Amazon Web Services, the cloud-computing market leader for a long time, estimates beyond Wall Street Estimates for the turnover of June QUARTAAL on Thursday with an increase of 17.5%, but it was the growth of 39% behind Microsoft Azure and Google Cloud’s 32% profit.

That disappointing growth even came when Amazon $ 31.4 billion in capital spending, more than rivals, and suggested that it would spend a more than estimated $ 118 billion for the year.

Google and Microsoft have also promised higher expenses, but were rewarded from investors on signs AI, was already a large growth motor in their company, and justified the bill.

The companies have spent billions of dollars on data centers and advanced chips that they say they are needed to overcome the limitations of supply to hinder their efforts to take advantage of the rising demand for AI services.


“The spotlights were firmly on AWS and it was not as clear as expected,” said Matt Britzman, senior Equity analyst at Hargreaves Lansdown. “Although Microsoft and Alphabet have already shown a strong momentum in cloud growth, AWS was not the knockout that many wanted to see.” Growing costs have also started with a bite from the margins of AWS, the company that has long been the Amazon profit motor, good for around 60% of the operating result. AWS margins ran together to 32.9%during the quarter, their lowest level since the last quarter of 2023, and Amazon also issued a total operational income forecast of the quarter that was lower than market estimates.
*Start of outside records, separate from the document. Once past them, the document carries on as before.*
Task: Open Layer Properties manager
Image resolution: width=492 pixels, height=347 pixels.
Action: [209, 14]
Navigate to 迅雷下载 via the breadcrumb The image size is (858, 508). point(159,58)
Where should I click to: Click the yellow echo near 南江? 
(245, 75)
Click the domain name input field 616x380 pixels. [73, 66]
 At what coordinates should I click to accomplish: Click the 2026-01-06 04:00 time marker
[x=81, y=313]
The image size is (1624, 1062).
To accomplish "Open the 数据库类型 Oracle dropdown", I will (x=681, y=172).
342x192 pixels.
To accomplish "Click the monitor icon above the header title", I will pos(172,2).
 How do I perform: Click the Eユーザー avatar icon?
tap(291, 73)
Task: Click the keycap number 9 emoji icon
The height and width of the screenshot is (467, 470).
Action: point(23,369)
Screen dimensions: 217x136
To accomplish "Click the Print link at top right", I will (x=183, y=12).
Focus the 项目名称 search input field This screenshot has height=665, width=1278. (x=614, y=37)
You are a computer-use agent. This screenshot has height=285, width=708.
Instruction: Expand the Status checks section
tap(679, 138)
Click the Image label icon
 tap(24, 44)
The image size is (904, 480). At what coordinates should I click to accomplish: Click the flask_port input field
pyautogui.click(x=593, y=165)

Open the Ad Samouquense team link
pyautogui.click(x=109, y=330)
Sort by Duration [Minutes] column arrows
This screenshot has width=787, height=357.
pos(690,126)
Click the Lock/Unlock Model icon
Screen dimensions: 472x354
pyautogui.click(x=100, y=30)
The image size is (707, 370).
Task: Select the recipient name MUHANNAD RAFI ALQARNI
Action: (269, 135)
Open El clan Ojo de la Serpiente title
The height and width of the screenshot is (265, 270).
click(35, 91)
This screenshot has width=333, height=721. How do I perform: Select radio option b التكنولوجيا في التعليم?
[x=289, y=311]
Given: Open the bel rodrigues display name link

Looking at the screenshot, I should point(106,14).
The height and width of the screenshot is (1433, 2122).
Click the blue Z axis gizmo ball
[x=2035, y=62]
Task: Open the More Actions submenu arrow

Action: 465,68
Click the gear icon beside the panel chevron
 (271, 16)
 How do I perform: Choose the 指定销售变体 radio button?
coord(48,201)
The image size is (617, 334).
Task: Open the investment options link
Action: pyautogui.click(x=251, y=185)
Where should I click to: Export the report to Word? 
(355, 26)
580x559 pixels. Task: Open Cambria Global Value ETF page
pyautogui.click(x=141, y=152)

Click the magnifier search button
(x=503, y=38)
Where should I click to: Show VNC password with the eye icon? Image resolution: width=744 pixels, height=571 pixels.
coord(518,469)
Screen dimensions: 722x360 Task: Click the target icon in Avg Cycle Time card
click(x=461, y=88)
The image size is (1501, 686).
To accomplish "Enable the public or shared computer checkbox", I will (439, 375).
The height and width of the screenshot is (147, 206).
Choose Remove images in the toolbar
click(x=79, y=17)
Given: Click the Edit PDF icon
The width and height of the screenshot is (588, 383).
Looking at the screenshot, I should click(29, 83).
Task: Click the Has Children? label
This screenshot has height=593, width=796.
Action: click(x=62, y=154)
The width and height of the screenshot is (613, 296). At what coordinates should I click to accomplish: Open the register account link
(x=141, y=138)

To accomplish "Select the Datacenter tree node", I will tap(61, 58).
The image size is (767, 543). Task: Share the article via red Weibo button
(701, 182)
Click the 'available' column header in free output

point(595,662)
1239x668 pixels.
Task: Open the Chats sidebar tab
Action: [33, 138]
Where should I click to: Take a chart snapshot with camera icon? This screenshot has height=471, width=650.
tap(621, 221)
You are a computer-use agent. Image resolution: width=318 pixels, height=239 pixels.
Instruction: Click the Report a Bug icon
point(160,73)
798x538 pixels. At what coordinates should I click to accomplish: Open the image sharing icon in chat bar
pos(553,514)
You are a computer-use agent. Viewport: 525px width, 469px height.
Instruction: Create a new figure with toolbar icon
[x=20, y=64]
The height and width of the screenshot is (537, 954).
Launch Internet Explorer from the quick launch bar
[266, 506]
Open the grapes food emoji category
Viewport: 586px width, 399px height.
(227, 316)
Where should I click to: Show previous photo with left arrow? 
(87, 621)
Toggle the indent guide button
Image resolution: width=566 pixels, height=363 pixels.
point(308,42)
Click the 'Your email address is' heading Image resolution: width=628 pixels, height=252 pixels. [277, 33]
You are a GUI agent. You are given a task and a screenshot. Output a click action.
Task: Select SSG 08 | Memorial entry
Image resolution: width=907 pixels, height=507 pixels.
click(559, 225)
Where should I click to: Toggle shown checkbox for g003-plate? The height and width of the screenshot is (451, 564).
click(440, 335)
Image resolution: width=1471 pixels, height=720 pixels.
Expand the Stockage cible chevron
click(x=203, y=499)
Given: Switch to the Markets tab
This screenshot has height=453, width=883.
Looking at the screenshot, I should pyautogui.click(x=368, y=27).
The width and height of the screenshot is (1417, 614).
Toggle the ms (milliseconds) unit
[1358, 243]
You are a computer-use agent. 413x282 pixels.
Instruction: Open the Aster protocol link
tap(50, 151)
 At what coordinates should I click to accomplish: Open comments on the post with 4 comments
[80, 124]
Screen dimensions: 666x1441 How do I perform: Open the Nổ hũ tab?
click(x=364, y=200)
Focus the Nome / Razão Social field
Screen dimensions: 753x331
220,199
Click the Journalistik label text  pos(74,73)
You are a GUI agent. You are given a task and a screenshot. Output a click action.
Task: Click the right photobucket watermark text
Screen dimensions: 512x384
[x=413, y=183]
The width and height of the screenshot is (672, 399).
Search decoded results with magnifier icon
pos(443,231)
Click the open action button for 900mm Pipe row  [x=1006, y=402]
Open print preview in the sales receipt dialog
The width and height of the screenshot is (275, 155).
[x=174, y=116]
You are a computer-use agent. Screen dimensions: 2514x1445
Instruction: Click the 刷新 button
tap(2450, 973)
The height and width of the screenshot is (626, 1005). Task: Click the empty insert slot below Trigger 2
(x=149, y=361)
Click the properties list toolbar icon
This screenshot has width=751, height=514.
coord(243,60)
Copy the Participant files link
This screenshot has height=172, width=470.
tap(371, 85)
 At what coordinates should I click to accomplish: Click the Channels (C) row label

CEO Andy Jassy told analysts in a post-profit that it was still “very early days” in the AI race and that the enormous cloud activities of Amazon, much larger than rivals, was good to perform well as soon as the AI capacity restrictions begin to facilitate.

The share, so far 6.7% so far, was $ 216.6 in early trade this year. The drop would erase around $ 170 billion of Amazon’s market value if the losses apply.

The company is still being traded with a relatively high premium, with a 12-month price-win ratio of 33.87, compared to Microsoft’s 34.19 and 18.64 from Alphabet, according to data compiled by LSEG.

Retail -Reperkracht

At least 30 analysts raised their price goals on the shares, while three were lowered, giving it a $ 260 median.

Part of that self -confidence of analysts comes from the strong performance of Amazon’s retail activities, which have remained resilient in the light of Trump administration rates that many retailers and their supply chains have bumped.

In the first half of the year, Amazon still has to decrease or see a remarkable increase in prices, Jassy said, because online store sales in the second quarter jump a better than expected 11%.

Manufacturers and suppliers have so far cleaned up most of the tariff effects, analysts said, but noted that many of the inventory that Amazon sold in the quarter of three months arrived.

“If the Amazon shop company was an isolated entity, it would act dramatically higher after the almost perfect results,” says Michael Morton, analyst at Moffettnathanson.

“Unfortunately, as we all know, the success of the retail company is not what is going for in the short term for the Amazon stock price.”